__Source records__
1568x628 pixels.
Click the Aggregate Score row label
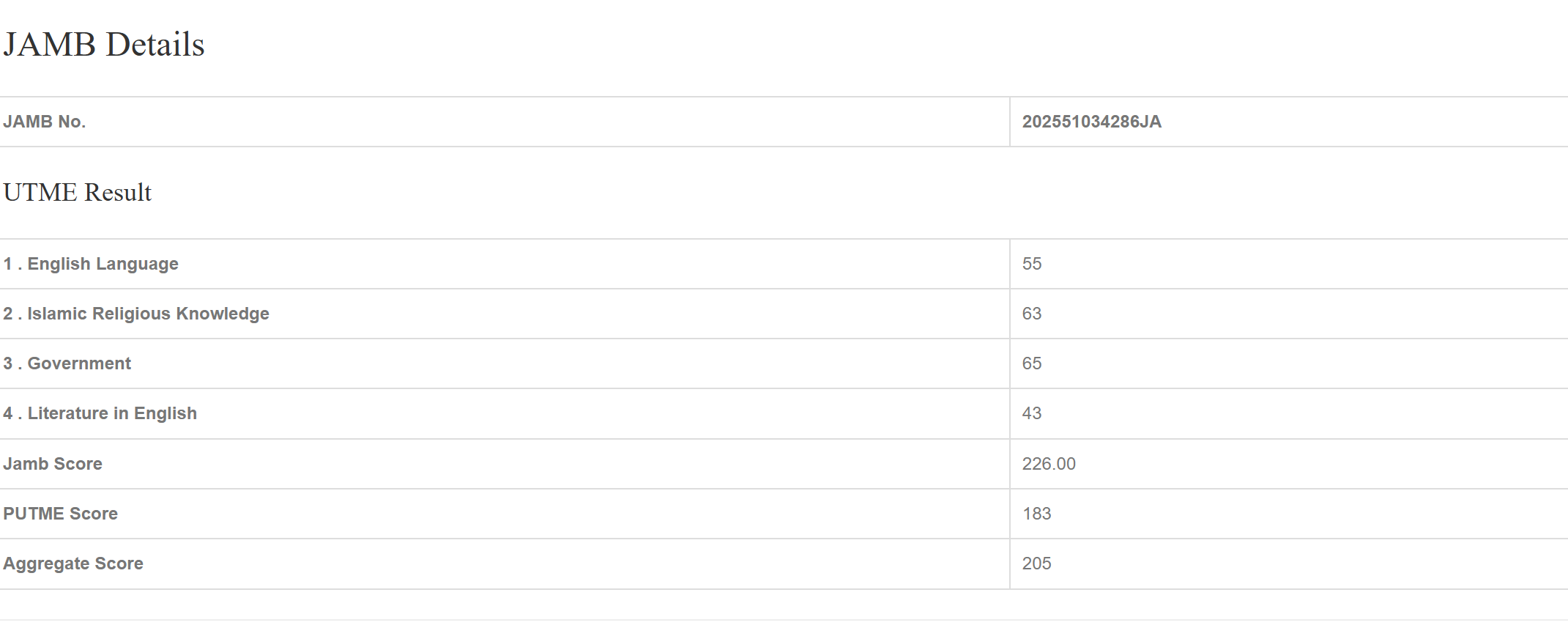click(x=73, y=564)
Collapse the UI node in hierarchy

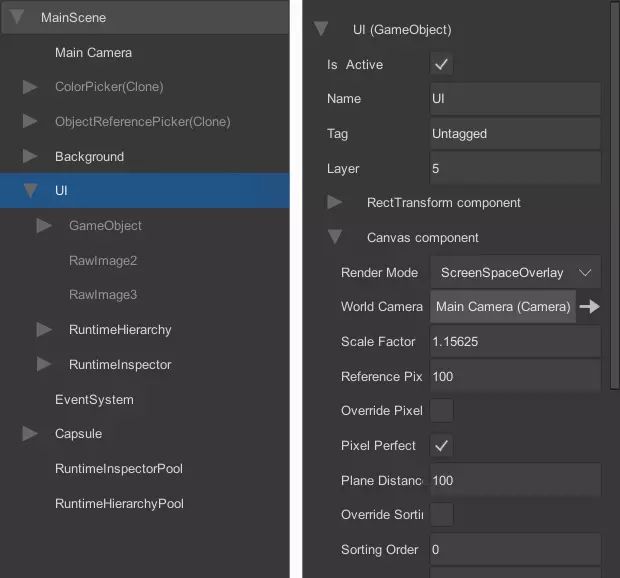pyautogui.click(x=30, y=191)
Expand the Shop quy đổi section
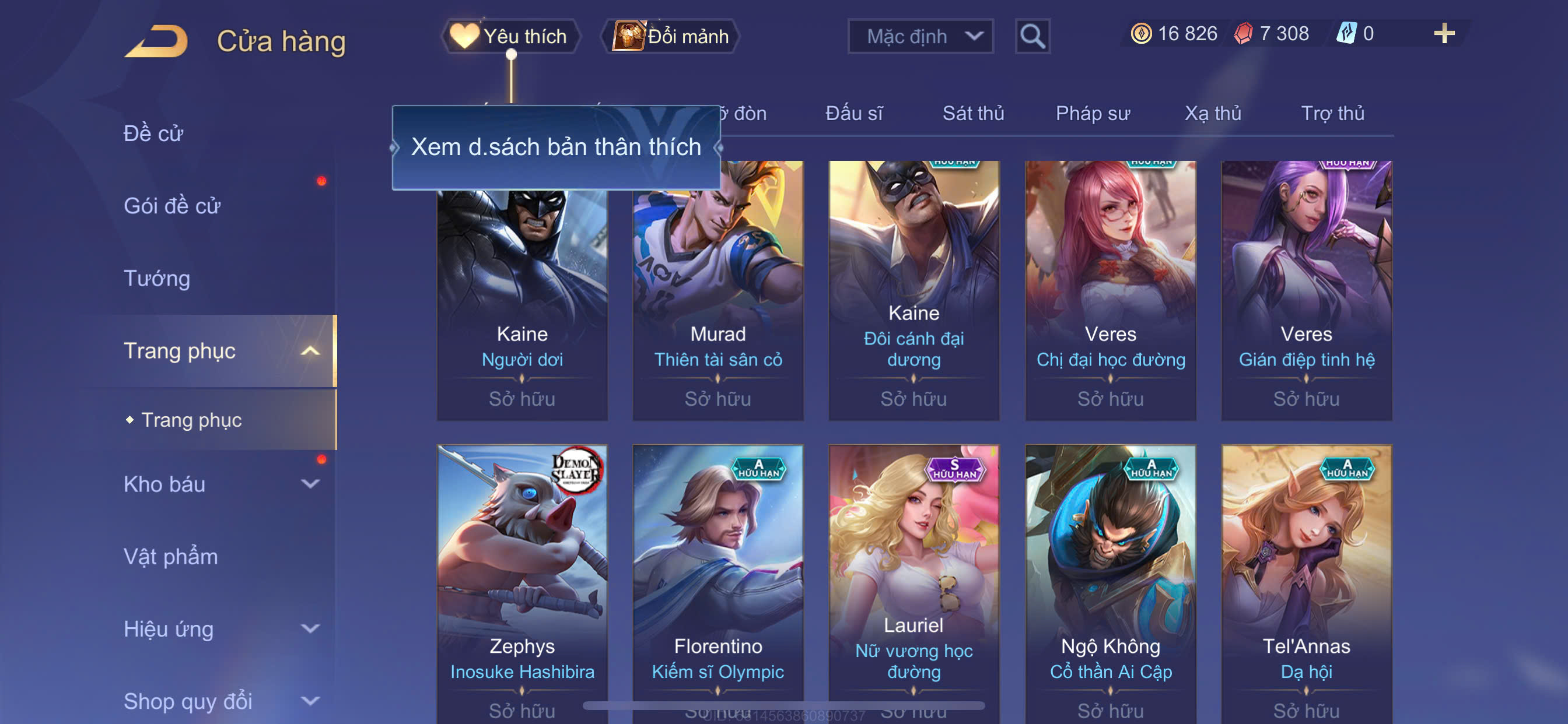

__YOUR TASK__
Output every line of the items above verbatim, omitting the pictures.

__SOLVED EXERCISE__
1568x628 pixels.
Click the Aggregate Score row label
click(x=73, y=564)
Collapse the UI node in hierarchy

pyautogui.click(x=30, y=191)
Expand the Shop quy đổi section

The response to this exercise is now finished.